Revista Americana de Medicina Respiratoria - Volumen 19, Número 2 - Junio 2019

Artículos Originales

Impact on the Respiratory Airways of Acute Exposure to Volcanic Ash in the Patagonia: Cross-Sectional Study

Autor : Zabert Ignacio1, Benítez Sergio2, Zabert Gustavo E1

1 Faculty of Medical Sciences, Universidad Nacional del Comahue, Argentina 2 Center for Respiratory Medicine (CEMER, according to its acronym in Spanish), Bariloche, Argentina

Correspondencia : Ignacio Zabert. Ministro J.V. González 545, Neuquén (CP: 8300), Neuquén, Argentina. E-mail:,
Financial Support: Research Project of the Universidad Nacional del Comahue (RP: 04/n024).


History: People exposed to volcanic ash show increased respiratory symptoms. The duration of exposure, the characteristics and ash concentration are determinants of the impact on respiratory health.
Objectives: To describe the prevalence of wheezing over the past year within the adult population exposed to volcanic ash spilling in two cities with different levels of exposure.
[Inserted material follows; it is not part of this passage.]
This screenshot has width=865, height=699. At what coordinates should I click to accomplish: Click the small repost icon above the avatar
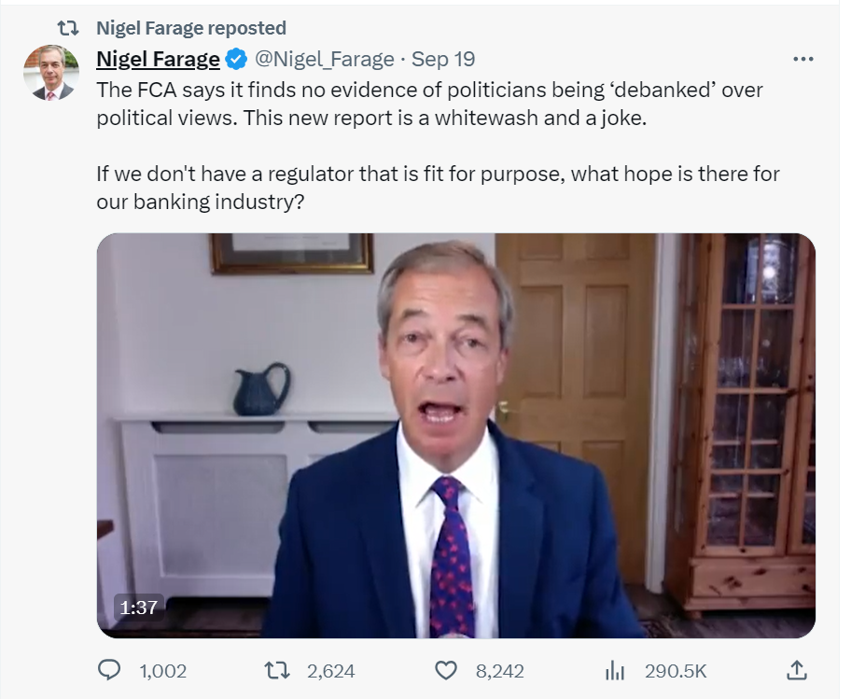point(68,28)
Secondarily, to describe the prevalence of ocular and respiratory symptoms in those populations.
Materials and methods: A cross-sectional study was conducted five days after the eruption of the Calbuco volcano in two Patagonian cities with different levels of exposure (high and low levels of exposure). The prevalence of wheezing and respiratory and ocular symptoms was evaluated by means of telephone surveys conducted through an interactive voice response system.
Results: The prevalence of wheezing was similar both in cities with low and with high levels of exposure (30.2% vs. 31.0%; p: 0.82). The respiratory and ocular symptoms were 32% and 57%, respectively (p: NS).
Conclusion: After the eruption of the Calbuco volcano, a high proportion of the exposed population showed wheezing and respiratory and ocular symptoms. No differences were shown between the analyzed cities. The prevalence of wheezing in these cities was higher than that reported on the national level. The respiratory symptoms and the prevalence of wheezing in adults were higher than those reported on the national level.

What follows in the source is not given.